La defensa del empresario Eduardo Almeida informó que logró la no vinculación a proceso, destacando que una expresión de enojo, por incómoda que resulte para un político, no amerita un proceso penal ni la activación del aparato del Estado. La acusación contra Almeida fue realizada por el exgobernador Javier Corral, ya que lo increpó en el aeropuerto de la Ciudad de Chihuahua en marzo del año pasado.
Añadió que con esto es confirmado lo que era evidente, “el senador Javier Corral pretendió convertir un berrinche personal en un asunto penal, utilizando su posición política y el respaldo institucional que hoy le brinda ser senador”, destacó.
«Durante la audiencia quedó en evidencia la desproporción y debilidad del caso: para sostener su denuncia, el senador recurrió al uso de peritos especializados e incluso a la intervención de una psicóloga, como si una expresión verbal de enojo representara un daño de gravedad suficiente para justificar la persecución de un ciudadano”, enfatizó.
Indicó que derivado de las diligencias practicadas en audiencia, quedó en evidencia la existencia de dos distintas Claves Única de Registro de Población, las CUALESSONCOJJ660802HNERRV03 y COJJ660802HCHRRV02, resultando la conducta ilícita en obtener el cargo de gobernador del Estado de Chihuahua con una identidad diversa con la que obtuvo el actual cargo de senador.
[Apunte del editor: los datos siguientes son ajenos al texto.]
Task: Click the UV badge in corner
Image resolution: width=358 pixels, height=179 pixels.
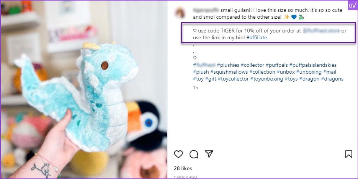Action: 353,5
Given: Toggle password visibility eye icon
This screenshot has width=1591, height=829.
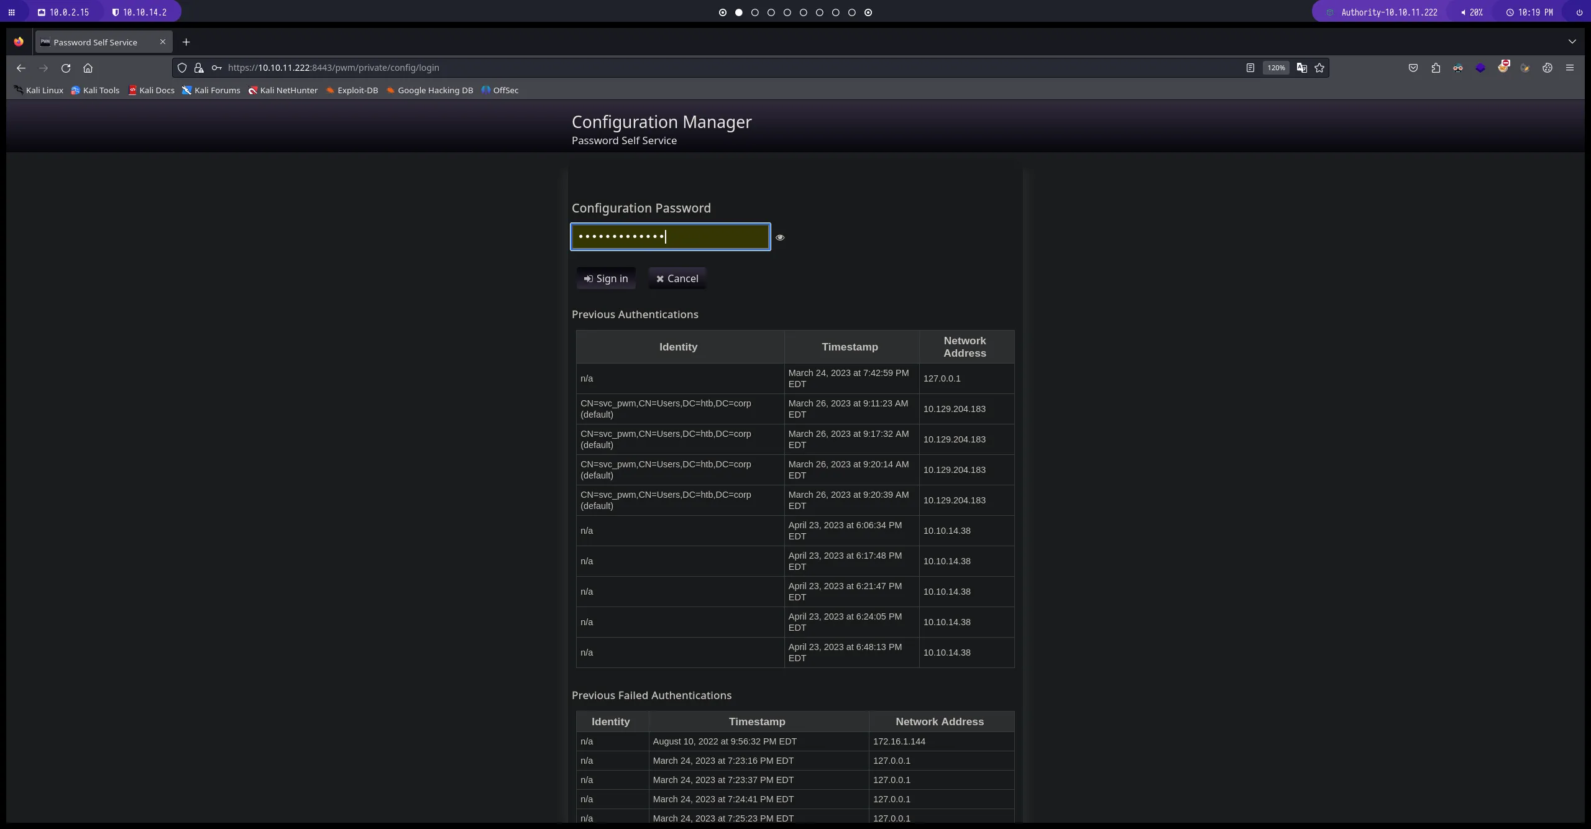Looking at the screenshot, I should coord(780,237).
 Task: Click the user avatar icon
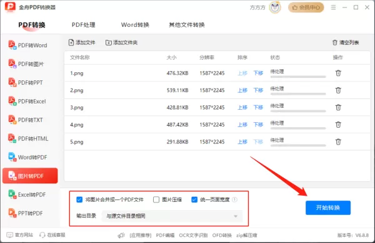pyautogui.click(x=275, y=7)
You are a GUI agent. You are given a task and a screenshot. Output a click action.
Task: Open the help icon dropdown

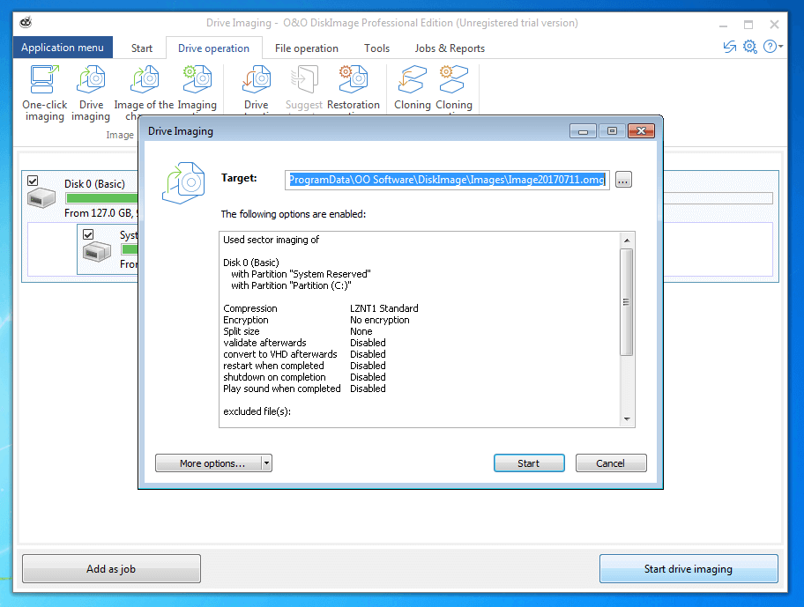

Puntualizando que una de las citadas claves, corresponde a hombre nacido en el extranjero y la diversa a un hombre nacido en México.
En ese sentido, la defensa señaló que alguna de las dos autoridades habría sido inducida al error mediante el uso de documentos oficiales, situación que podría configurar elementos constitutivos de delitos no sólo en México, sino también en los Estados Unidos.
“No es doble nacionalidad lo que quedó al descubierto, como tampoco así un tema de doble identidad, sino el uso a discreción de los citados documentos por parte de Corral, proporcionando documentos e información falsa al Registro Nacional de Ciudadanos para obtener el documento que acredite la ciudadanía haciendo uso indebido del documento que acredita dicha ciudadanía; circunstancia que deberá ser analizada por las autoridades competentes”, apuntó la defensa.
“La Fiscalía General de la República (FGE) destinó tiempo, recursos y personal, y se ocuparon salas del Poder Judicial para perseguir a un ciudadano por una mentada de madre, mientras el país atraviesa una de las peores crisis de seguridad de su historia”, añadió la defensa a través de un escrito.
“Desde la defensa lamentamos profundamente que un senador haya usado su fuero, sus influencias políticas y su acceso a las instituciones para distraer recursos públicos que deberían estar enfocados en combatir al crimen organizado, buscar a personas desaparecidas, atender a las madres buscadoras y garantizar justicia a las víctimas de feminicidio y secuestro”, concluyó el abogado defensor César Guadarrama.